Un giornalista, sempre molto attento e consapevole dell’importanza dell’architettura all’interno dello sviluppo e della crescita delle città, in quanto direttamente legata alla qualità della nostra vita, che intervistava Vittorio Gregotti, uno dei più importanti architetti italiani.

C’era anche un motivo che rendeva particolare quell’intervista, perché la “Gregotti Associati”, fondata nel 1974, con lavori in Italia e nel mondo, si apprestava a chiudere.
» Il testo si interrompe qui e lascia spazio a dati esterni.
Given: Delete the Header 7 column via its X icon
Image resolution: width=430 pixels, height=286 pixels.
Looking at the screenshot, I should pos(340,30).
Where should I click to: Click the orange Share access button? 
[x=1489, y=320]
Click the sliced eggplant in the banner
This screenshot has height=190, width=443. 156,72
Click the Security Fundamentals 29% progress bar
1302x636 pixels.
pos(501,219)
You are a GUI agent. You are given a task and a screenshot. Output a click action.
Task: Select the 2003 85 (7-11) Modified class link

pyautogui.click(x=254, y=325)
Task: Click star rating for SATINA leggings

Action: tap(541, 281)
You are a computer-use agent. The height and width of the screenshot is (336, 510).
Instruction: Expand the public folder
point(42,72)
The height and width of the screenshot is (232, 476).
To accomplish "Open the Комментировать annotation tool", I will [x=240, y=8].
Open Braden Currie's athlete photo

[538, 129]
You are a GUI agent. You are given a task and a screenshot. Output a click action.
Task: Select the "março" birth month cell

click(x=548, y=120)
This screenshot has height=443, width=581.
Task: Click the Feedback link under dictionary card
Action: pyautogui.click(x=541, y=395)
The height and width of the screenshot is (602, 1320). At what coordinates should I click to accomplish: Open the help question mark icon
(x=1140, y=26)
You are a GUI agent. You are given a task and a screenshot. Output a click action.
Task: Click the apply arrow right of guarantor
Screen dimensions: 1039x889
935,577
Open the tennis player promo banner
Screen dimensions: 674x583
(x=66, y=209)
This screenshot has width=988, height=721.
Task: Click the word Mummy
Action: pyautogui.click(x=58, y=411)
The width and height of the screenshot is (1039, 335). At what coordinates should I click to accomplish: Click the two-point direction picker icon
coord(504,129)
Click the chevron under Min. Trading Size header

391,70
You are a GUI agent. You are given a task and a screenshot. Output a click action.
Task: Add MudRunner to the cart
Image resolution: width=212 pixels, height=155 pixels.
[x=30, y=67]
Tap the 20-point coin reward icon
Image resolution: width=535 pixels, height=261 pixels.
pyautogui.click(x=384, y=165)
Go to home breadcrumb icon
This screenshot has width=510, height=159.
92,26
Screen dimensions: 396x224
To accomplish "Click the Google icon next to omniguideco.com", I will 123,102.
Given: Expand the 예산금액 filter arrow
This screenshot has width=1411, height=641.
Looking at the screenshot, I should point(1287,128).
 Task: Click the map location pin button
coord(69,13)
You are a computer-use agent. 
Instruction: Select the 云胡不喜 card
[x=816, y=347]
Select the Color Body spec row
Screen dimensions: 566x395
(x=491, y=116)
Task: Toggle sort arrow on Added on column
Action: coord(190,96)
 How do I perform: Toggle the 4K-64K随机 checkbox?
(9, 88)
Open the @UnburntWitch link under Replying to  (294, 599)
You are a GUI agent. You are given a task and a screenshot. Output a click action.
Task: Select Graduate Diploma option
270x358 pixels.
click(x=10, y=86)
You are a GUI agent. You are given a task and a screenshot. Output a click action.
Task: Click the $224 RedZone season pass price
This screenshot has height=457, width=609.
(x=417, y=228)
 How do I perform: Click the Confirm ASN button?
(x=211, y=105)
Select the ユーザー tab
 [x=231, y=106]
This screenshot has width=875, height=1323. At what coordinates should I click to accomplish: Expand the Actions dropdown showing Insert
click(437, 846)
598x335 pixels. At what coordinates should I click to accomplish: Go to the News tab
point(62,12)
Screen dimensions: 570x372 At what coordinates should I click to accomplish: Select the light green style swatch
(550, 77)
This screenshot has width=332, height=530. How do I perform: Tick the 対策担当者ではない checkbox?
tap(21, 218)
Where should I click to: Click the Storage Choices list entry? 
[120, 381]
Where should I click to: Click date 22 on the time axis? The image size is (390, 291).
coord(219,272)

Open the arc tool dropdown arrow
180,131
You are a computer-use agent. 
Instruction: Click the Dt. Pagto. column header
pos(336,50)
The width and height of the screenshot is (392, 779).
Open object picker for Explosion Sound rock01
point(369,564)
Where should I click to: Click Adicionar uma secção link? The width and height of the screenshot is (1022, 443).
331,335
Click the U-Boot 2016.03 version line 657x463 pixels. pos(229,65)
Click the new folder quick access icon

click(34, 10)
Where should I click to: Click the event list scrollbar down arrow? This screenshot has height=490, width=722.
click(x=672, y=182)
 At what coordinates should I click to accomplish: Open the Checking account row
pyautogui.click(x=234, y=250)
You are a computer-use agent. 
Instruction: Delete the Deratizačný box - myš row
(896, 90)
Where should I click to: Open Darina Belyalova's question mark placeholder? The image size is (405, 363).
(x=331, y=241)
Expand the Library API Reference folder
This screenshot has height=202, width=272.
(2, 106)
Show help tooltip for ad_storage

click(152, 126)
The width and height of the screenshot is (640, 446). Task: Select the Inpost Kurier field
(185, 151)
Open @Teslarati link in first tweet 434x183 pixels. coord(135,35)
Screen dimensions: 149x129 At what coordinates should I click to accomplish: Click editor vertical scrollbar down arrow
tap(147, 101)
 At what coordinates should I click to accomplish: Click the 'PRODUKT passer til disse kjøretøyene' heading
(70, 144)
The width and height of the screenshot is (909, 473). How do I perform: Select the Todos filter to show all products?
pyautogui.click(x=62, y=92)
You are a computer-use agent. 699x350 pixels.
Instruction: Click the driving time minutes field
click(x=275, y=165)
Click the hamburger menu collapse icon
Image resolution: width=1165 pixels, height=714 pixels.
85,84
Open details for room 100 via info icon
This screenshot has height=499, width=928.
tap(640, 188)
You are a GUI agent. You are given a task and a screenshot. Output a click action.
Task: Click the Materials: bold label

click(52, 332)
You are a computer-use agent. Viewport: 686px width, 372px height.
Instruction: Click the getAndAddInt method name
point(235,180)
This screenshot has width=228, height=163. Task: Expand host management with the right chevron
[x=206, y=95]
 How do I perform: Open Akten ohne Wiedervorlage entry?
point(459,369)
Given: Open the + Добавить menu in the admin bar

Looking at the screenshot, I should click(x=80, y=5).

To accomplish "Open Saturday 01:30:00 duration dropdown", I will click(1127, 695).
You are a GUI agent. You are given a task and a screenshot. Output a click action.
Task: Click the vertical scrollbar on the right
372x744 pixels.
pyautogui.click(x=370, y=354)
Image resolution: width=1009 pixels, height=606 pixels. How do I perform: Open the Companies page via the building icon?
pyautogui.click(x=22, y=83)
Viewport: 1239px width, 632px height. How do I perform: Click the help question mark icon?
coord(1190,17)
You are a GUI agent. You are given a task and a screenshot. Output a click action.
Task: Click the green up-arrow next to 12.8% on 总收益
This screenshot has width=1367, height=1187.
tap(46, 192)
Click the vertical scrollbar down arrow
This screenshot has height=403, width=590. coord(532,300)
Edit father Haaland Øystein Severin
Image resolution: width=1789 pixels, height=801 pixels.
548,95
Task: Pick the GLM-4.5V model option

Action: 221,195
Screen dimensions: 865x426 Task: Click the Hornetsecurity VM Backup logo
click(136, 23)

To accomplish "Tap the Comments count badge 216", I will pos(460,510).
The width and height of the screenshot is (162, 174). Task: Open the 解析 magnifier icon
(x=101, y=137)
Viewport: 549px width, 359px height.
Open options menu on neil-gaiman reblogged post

Il motivo non era solo anagrafico, per i 90 anni di Vittorio Gregotti, ma anche perché:

” L’architettura non interessa più a nessuno”.

Come disse il Maestro, persino sorridendo, nel salotto della sua casa milanese, per nascondere la cocente delusione e ponendosi una evidente e tormentata domanda:

 “Ma cosa sta succedendo nel nostro mondo?”
Una società immobiliare decide se, con i soldi dell’Arabia Saudita, investire a Berlino,
a Shanghai o a Milano, a seconda delle convenienze.
Stabilisce il costo economico, compie un’analisi di mercato, fissa le destinazioni. 
E alla fine arriva l’architetto, a volte “à la mode”, al quale si chiede di confezionare
l’immagine”. E a chi insisteva che il nostro futuro sarebbe stato la tecnologia, si
contrapponeva la dialettica con il passato, con i luoghi in cui si realizzava un’architettura.  Ciò che preesisteva non andava ignorato, anche nel caso in cui il nuovo fosse un’eccezione. Ma oramai anche  “il postmodern” è un’ideologia tramontata, che ha avuto però effetti significativi. Si è interpretato in modo ingenuo il rapporto con la storia, non ponendosi nei suoi confronti in termini dialettici, ma adottandone lo stile.  
E l’involucro è stato considerato indipendente dalla funzione di un edificio.

«Guardi ! Questo è il Centro di ricerca progettato a Las Vegas da Frank Gehry

Gehry è un mio amico, ma ha superato ogni limite nel rapporto fra contenuto e contenitore.
«Il suo fine è la trovata, la calligrafia, senza rapporto con la funzione.

Queste sono architetture popolari, d’altronde se non fossero popolari non potrebbero esistere. Contengono un messaggio pubblicitario.

Anche nel Seicento le facciate barocche delle chiese lo contenevano, ma si riferiva ad un universo spirituale.  Qui è la moda a dettare le prescrizioni».

– Ma le viene rinfacciato il quartiere Zen a Palermo: c’è chi ne invoca la demolizione.

 «Lo Zen avrebbe dovuto essere diverso da quel che è stato, una parte di città e non una periferia. Palermo ha il centro storico, le espansioni otto-novecentesche e poi doveva esserci lo Zen, con residenze, zone commerciali, teatri, impianti sportivi. 

Doveva possedere un’autonomia di vita che non si è realizzata». «Io non sono per demolire lo Zen o Corviale. Sono per demolire il concetto di periferia, non basta il rammendo.

– Ci siamo illusi in quegli anni di poterlo realizzare?

È vero, ci siamo illusi di costruire quartieri mescolati socialmente, dotati delle attrezzature che ne facevano, appunto, parti di città e non luoghi ai margini.

Rispondevamo a un’emergenza abitativa.

Ma se noi ci siamo illusi, quello che contemporaneamente si costruiva o quello che è venuto dopo cos’è stato se non la coincidenza fra interessi speculativi e l’annullamento di ogni ideale progettuale?

Corviale ha un’idea, che andava realizzata. Non è solo un tema d’architettura».

– Le piace la Nuvola di Fuksas?

«Assolutamente no».

– Come guarda ai futuri architetti?

«Mi preoccupa il loro disorientamento.

Vengono spinti a coltivare una pura professionalità, a saper corrispondere alle esigenze del committente, oppure ad avere una formazione figurativa stravagante e capace di essere attraente.  È pericoloso l’abbandono del disegno a mano.

Con il computer si è precisi, è vero, ma non si arriva all’essenza delle cose.

I materiali dell’architettura non sono solo il cemento o il vetro.

Sono anche i bisogni, le speranze e la conoscenza storica».

 

Vittorio Gregotti purtroppo ci ha lasciato nel 2020.

Dall’ intervista di  Francesco Erbani a Vittorio Gregotti nel mese di Luglio del 2017.